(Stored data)

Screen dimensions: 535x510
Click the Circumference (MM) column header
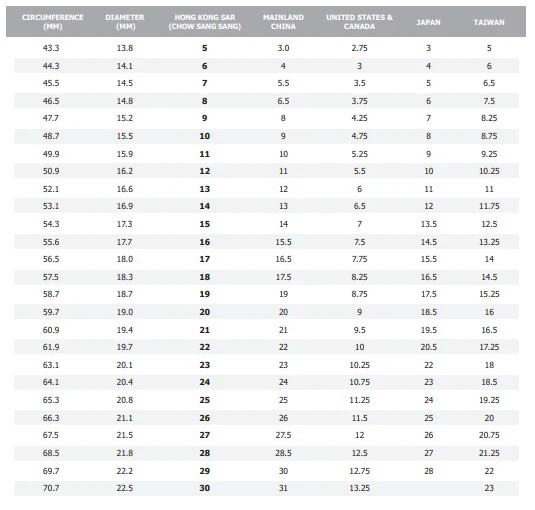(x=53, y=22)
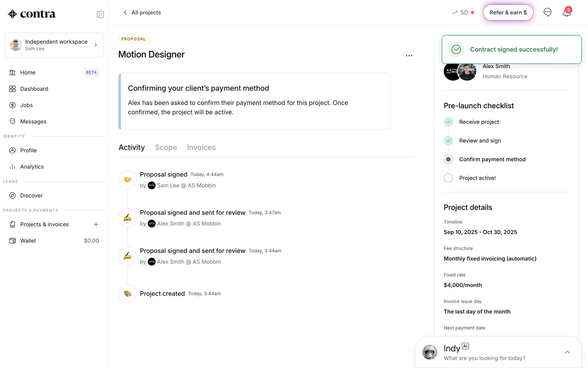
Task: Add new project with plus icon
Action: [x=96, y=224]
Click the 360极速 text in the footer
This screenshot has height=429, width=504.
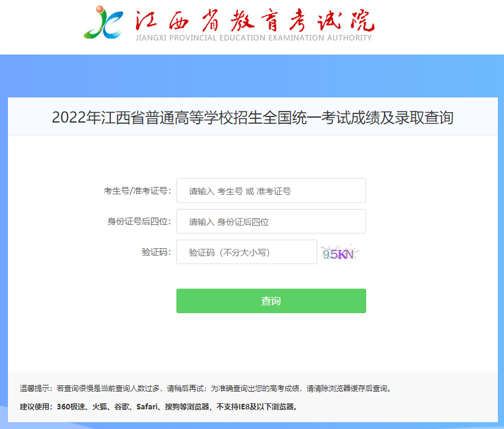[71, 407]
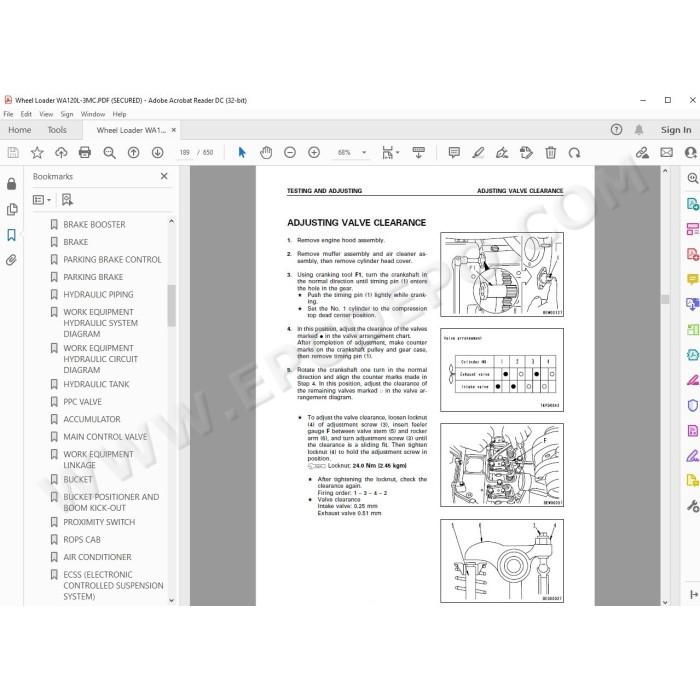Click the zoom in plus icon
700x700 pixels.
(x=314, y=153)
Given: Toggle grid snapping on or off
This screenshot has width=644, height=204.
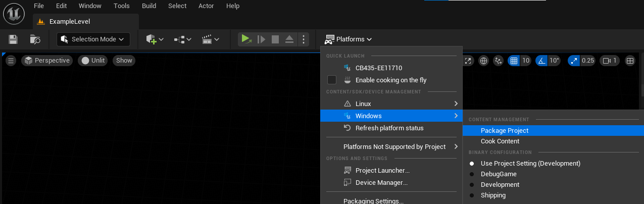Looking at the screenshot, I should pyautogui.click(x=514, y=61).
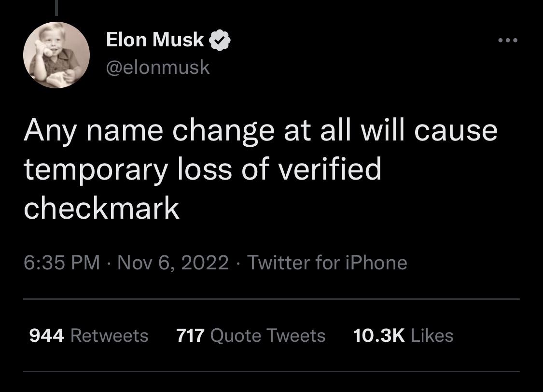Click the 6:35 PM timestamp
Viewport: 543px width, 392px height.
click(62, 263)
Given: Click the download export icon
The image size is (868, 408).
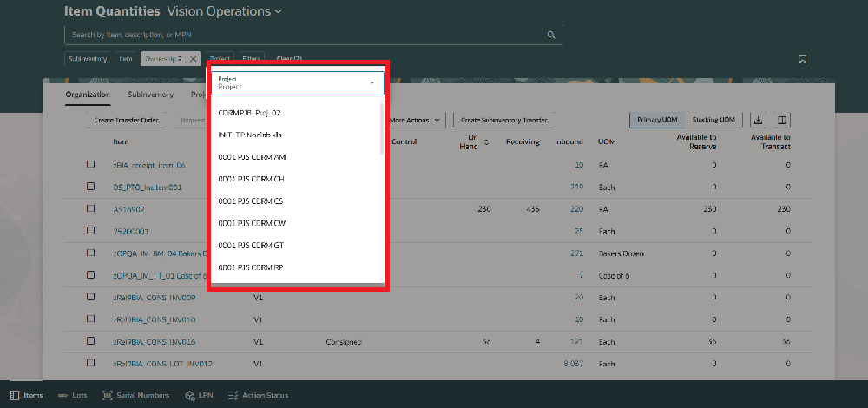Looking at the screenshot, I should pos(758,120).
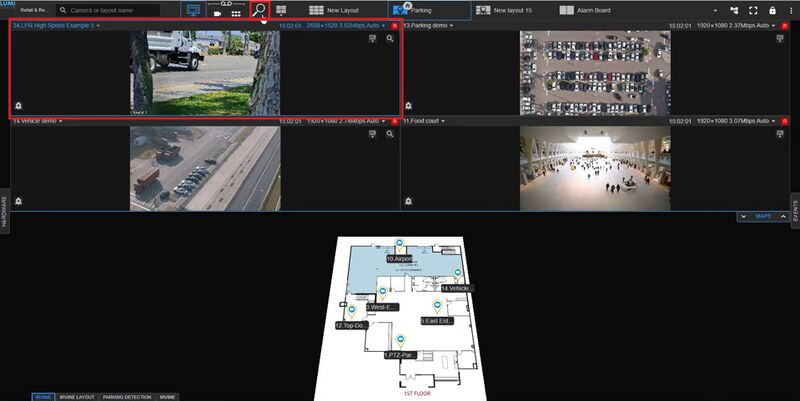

- _Requirement_
Only the lines from the one containing "Given: Click the download export icon" through the last line of the records above should be repeated, exactly and without pictures.

- _Exercise result_
Given: Click the download export icon
The image size is (868, 408).
Looking at the screenshot, I should pos(758,120).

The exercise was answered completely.